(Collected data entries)
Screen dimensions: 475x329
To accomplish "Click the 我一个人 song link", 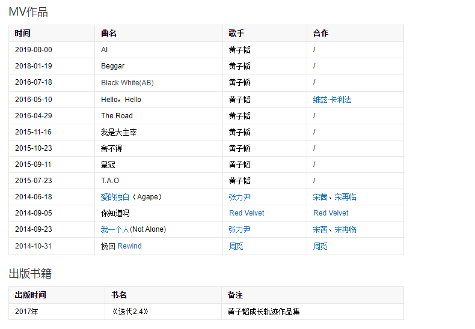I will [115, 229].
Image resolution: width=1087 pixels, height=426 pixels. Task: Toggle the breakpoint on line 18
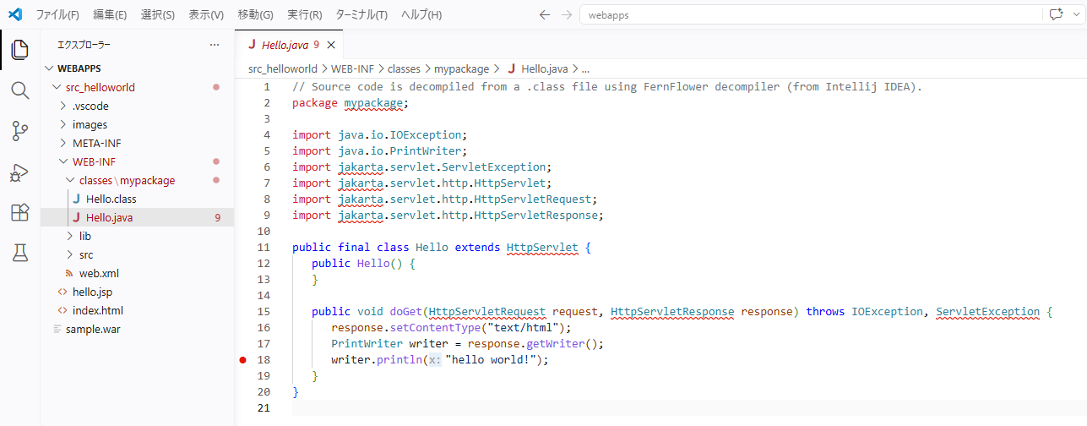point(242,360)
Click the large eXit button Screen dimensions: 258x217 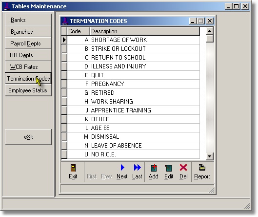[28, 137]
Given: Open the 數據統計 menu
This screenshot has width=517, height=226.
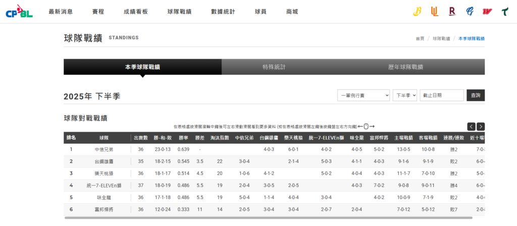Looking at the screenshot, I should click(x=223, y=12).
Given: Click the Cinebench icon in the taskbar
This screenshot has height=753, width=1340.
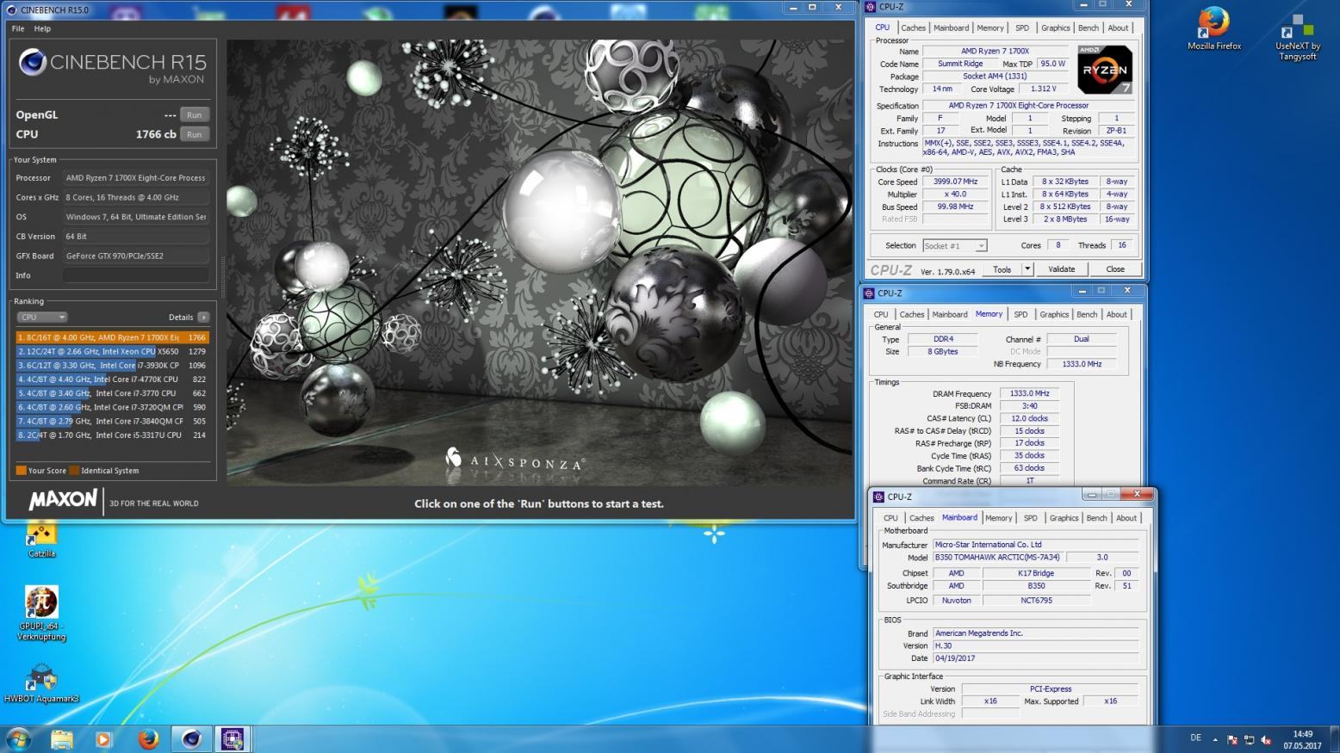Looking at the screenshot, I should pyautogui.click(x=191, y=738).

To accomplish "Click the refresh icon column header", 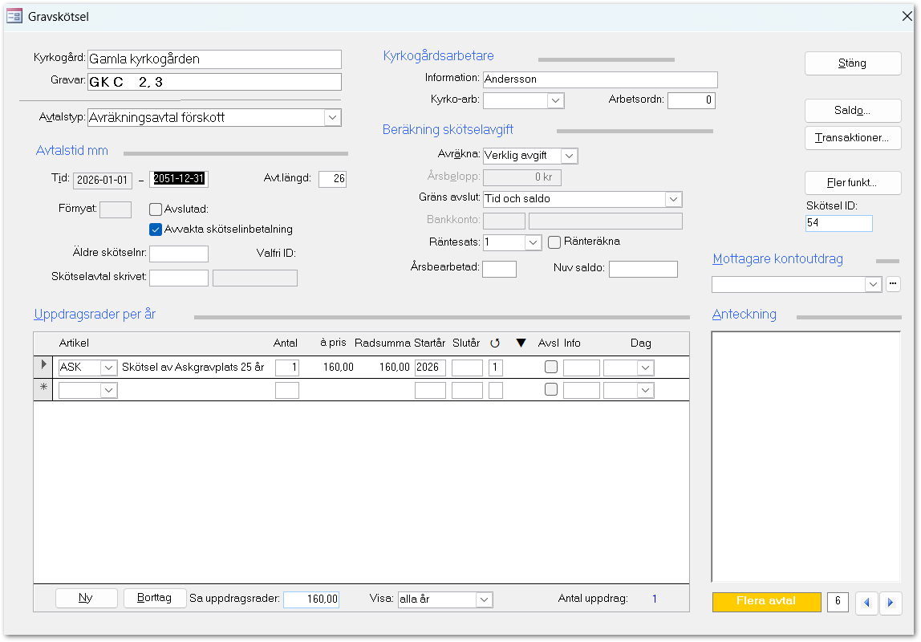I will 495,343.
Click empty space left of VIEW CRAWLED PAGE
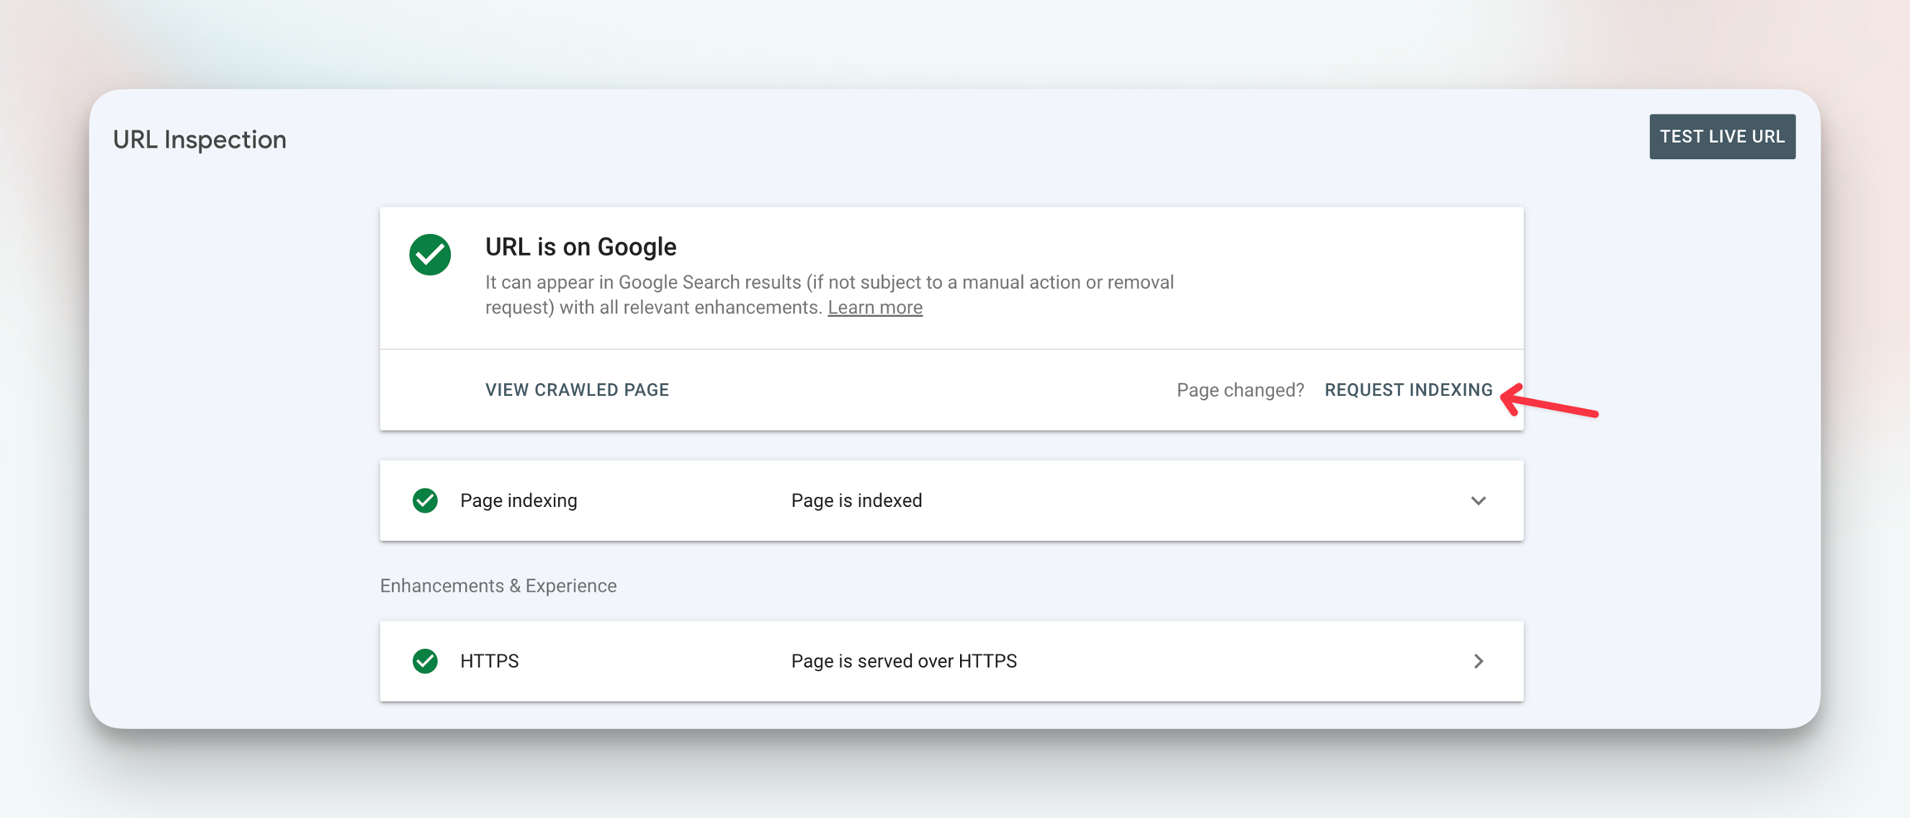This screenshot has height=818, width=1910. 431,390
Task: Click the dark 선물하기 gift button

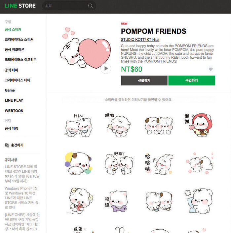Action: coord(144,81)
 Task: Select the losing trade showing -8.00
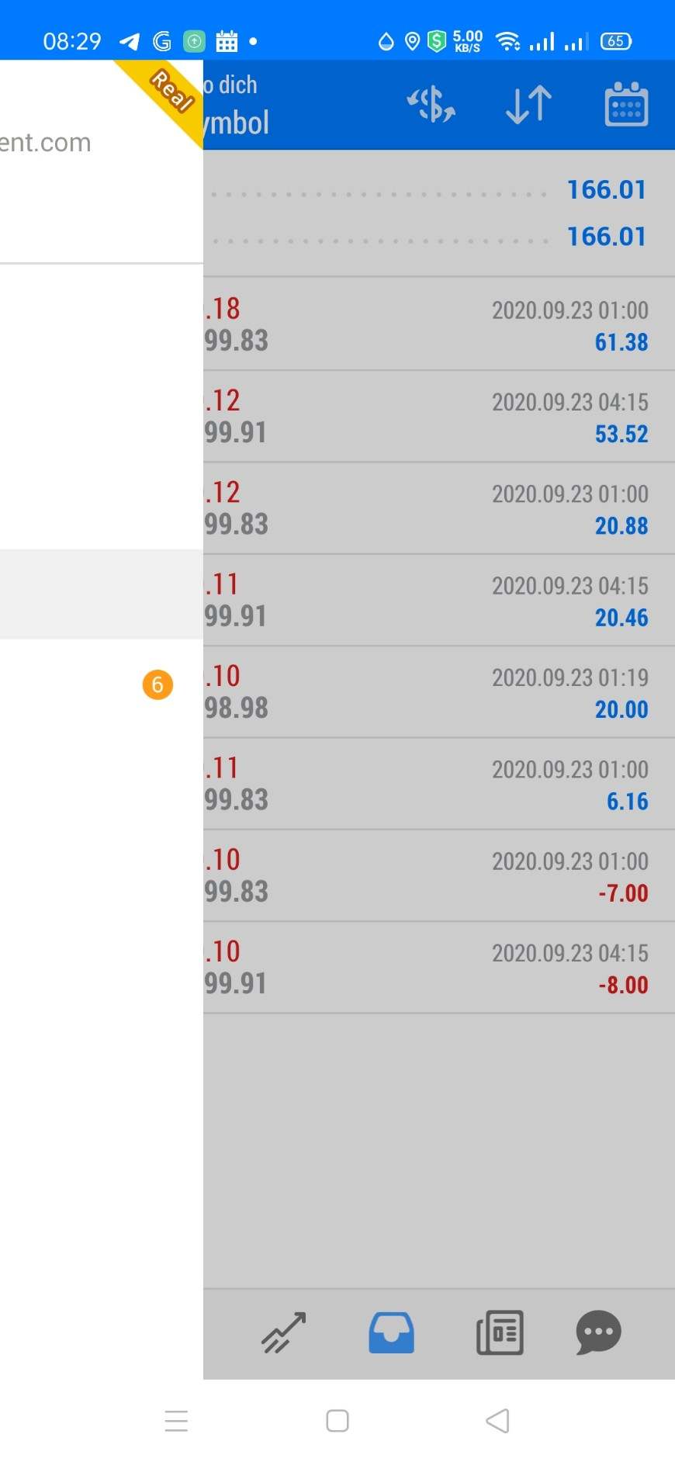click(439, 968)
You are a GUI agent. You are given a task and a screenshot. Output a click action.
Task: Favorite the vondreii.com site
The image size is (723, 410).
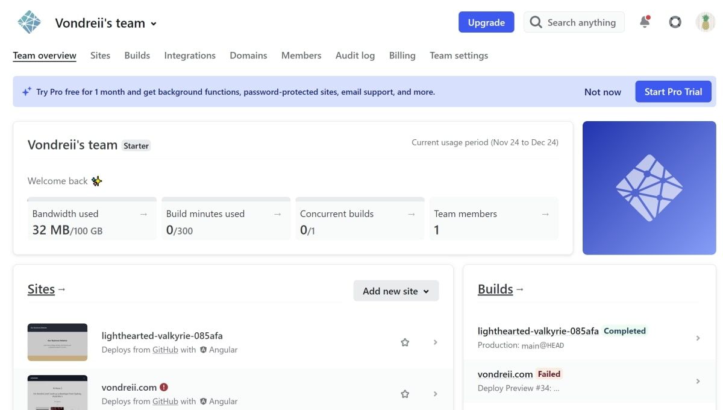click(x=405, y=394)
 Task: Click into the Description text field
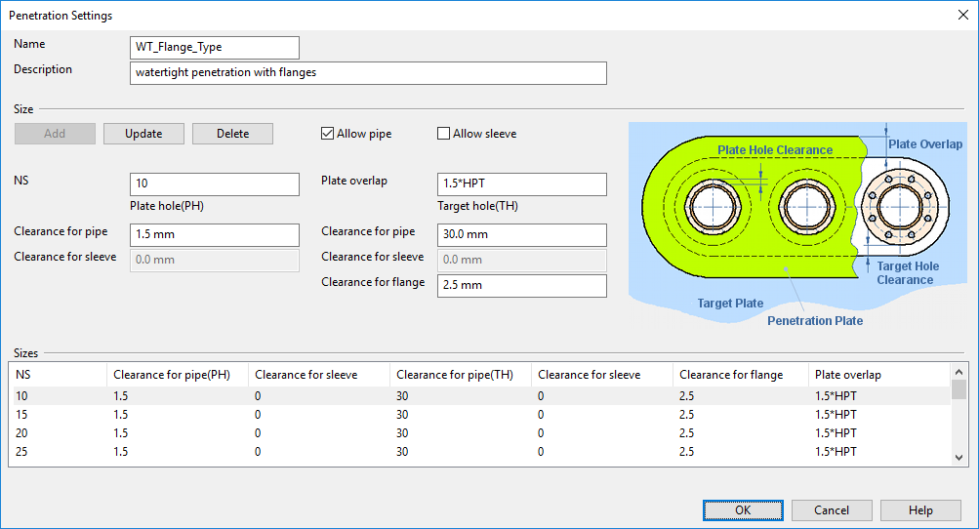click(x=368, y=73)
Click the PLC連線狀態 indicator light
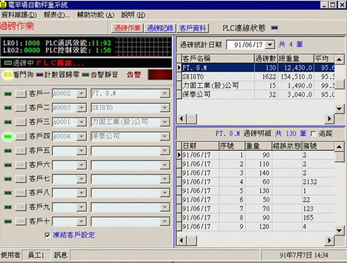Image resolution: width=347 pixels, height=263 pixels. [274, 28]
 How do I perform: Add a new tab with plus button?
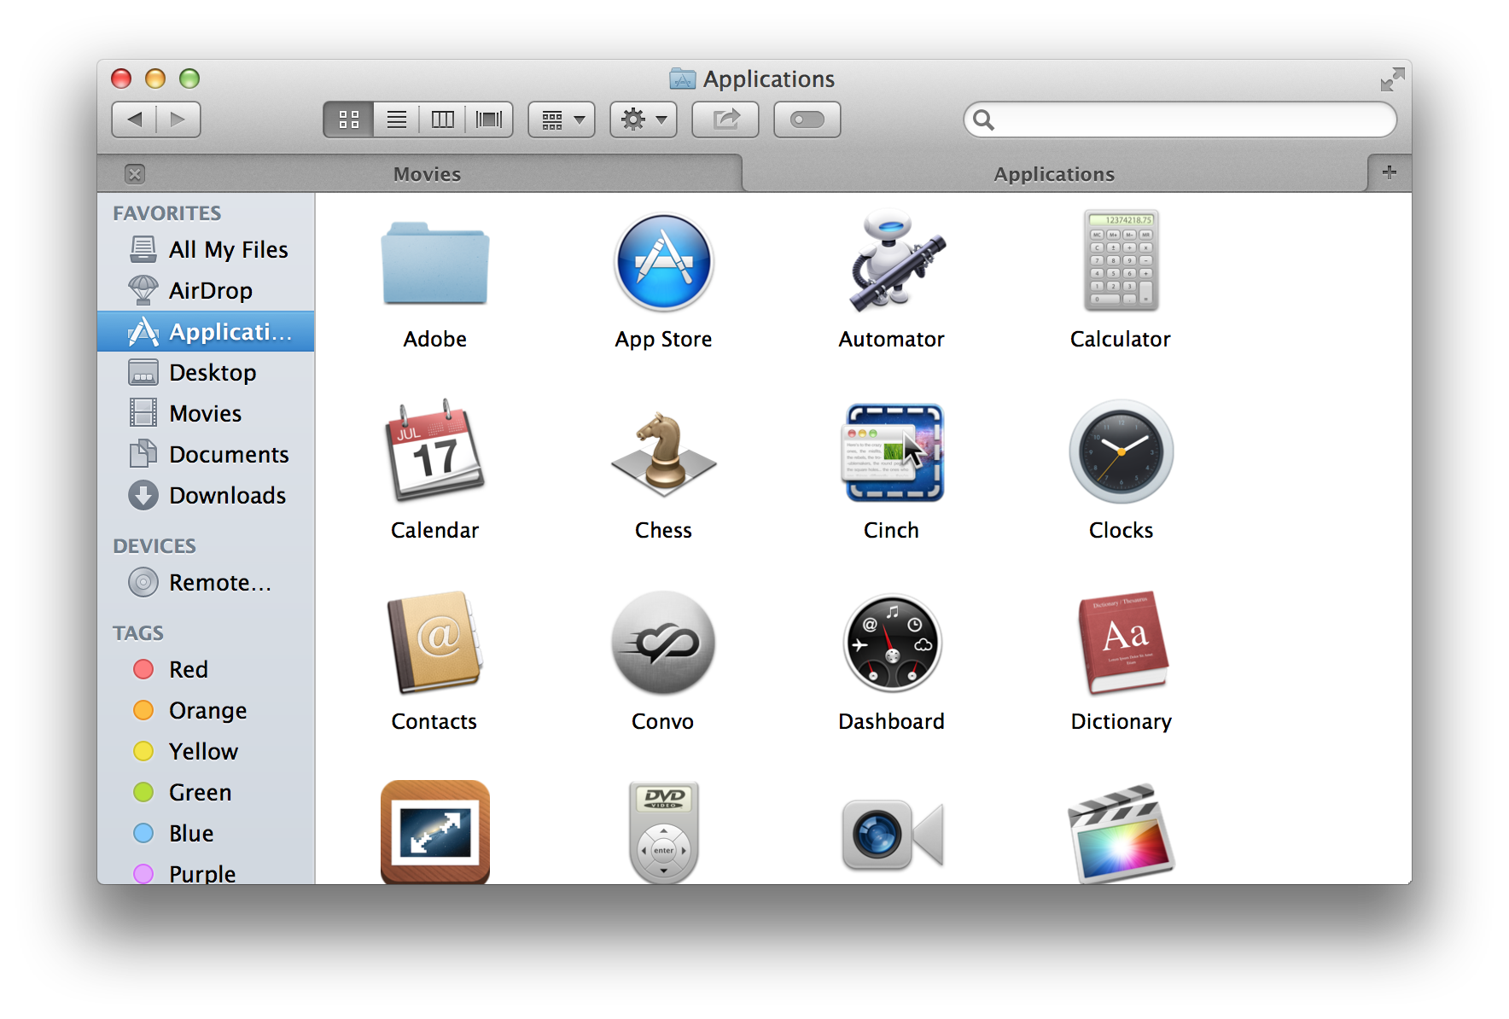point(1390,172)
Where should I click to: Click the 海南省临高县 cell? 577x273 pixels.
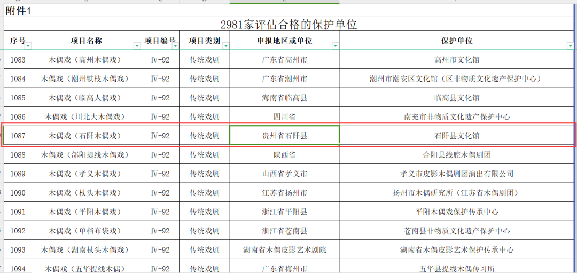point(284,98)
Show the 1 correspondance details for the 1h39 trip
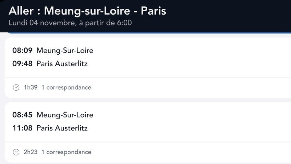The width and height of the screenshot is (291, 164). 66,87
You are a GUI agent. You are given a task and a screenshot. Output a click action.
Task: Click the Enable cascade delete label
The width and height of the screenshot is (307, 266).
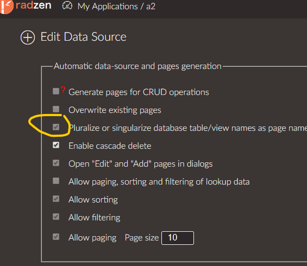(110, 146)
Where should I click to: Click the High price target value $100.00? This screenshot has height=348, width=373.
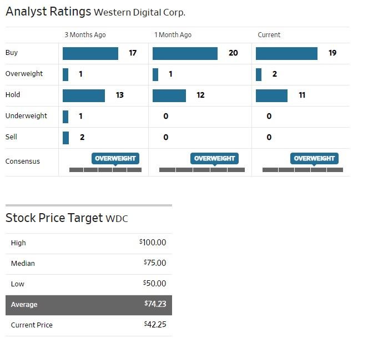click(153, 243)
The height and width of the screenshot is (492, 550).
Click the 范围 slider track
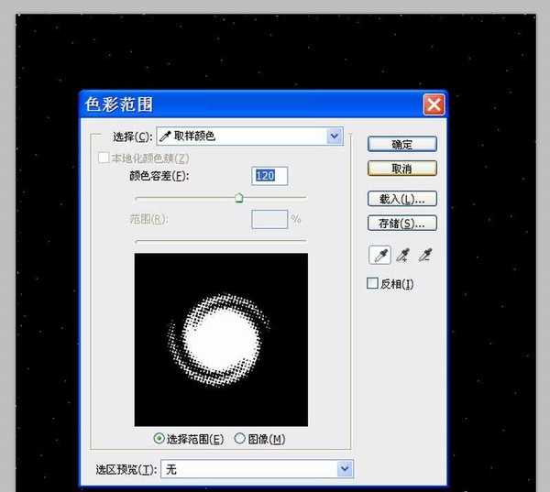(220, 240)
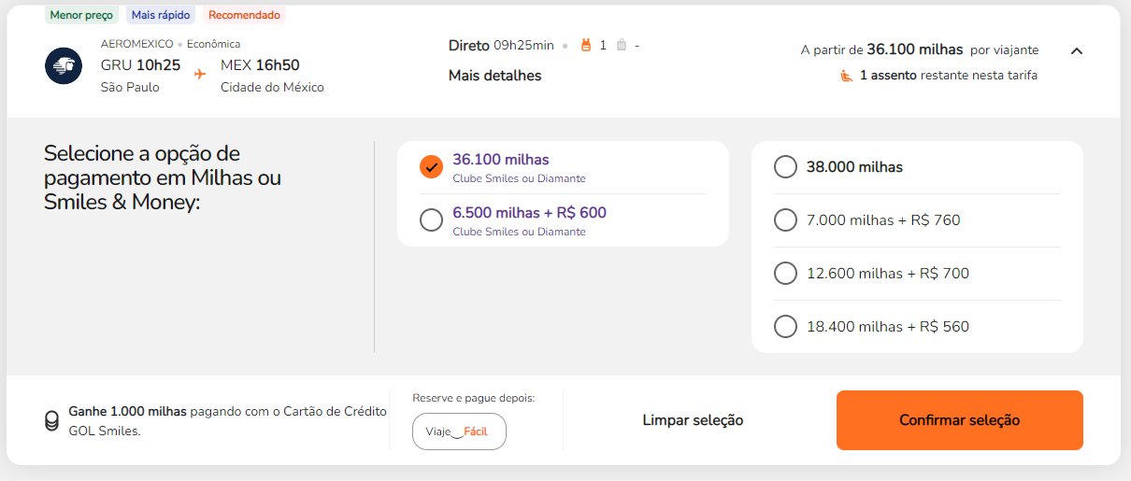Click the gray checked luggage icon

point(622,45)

*Instructions to follow*. A picture must not appear in the copy. Transcribe exactly the lines from the one with "Task: Select the losing trade showing -8.00" through the final line of the entries, both included, and no more.

*Result of this exercise*.
 Task: Select the losing trade showing -8.00
click(439, 968)
You are a GUI agent. You are given a task and a screenshot. Output a click action.
Task: Favorite the vondreii.com site
The image size is (723, 410).
click(x=405, y=394)
 Task: Click into the Description text field
click(x=368, y=73)
Click the PLC連線狀態 indicator light
Image resolution: width=347 pixels, height=263 pixels. [274, 28]
 How do I perform: Add a new tab with plus button?
point(1390,172)
Where should I click to: Click the 海南省临高县 cell? 577x273 pixels.
point(284,98)
Show the 1 correspondance details for the 1h39 trip
The width and height of the screenshot is (291, 164). 66,87
You are a GUI agent. You are given a task and a screenshot. Output a click action.
Task: Click the Enable cascade delete label
The width and height of the screenshot is (307, 266).
(110, 146)
Where should I click to: Click the High price target value $100.00? This screenshot has height=348, width=373.
click(153, 243)
The height and width of the screenshot is (492, 550).
Click the 范围 slider track
(220, 240)
Click the gray checked luggage icon

point(622,45)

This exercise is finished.